--- YOUR ASSIGNMENT ---
Produce as output only the lines below starting at the line with "Demande de devis (788, 1926)" and continuing through the line with "Qui sommes-nous (786, 1676)", each one exactly as written.

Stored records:
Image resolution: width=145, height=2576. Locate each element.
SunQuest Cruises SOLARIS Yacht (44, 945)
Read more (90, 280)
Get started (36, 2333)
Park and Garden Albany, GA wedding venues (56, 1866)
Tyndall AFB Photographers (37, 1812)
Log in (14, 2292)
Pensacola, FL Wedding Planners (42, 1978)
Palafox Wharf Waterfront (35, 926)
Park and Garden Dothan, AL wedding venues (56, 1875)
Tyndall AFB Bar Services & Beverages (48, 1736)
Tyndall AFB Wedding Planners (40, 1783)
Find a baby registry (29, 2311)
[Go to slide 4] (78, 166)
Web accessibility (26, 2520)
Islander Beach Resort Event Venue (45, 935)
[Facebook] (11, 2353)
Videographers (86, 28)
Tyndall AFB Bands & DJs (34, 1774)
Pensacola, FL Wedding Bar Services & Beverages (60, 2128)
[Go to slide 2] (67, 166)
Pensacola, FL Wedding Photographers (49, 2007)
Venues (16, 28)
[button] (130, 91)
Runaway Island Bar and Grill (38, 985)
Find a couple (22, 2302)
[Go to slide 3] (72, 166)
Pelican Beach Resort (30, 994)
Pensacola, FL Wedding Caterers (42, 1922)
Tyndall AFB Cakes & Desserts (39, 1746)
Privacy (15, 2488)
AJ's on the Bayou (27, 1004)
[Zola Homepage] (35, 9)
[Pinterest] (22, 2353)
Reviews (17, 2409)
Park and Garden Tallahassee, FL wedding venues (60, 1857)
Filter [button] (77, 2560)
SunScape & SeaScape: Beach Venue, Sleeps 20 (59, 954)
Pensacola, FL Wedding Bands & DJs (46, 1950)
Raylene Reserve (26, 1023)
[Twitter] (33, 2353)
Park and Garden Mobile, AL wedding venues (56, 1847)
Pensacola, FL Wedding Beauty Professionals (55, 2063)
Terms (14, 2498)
==
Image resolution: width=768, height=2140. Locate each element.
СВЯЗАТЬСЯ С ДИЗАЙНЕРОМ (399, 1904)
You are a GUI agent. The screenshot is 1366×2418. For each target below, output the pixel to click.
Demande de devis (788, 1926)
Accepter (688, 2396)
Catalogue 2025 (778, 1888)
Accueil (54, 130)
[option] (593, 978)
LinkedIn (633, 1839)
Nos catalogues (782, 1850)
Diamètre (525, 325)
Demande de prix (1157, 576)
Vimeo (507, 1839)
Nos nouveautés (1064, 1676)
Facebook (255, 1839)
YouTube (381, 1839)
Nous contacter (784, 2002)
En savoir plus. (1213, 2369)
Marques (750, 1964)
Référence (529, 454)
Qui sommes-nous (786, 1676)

--- SOLUTION TO THE EXERCISE ---
Demande de devis (788, 1926)
Accepter (688, 2396)
Catalogue 2025 (778, 1888)
Accueil (54, 130)
[option] (593, 978)
LinkedIn (633, 1839)
Nos catalogues (782, 1850)
Diamètre (525, 325)
Demande de prix (1157, 576)
Vimeo (507, 1839)
Nos nouveautés (1064, 1676)
Facebook (255, 1839)
YouTube (381, 1839)
Nous contacter (784, 2002)
En savoir plus. (1213, 2369)
Marques (750, 1964)
Référence (529, 454)
Qui sommes-nous (786, 1676)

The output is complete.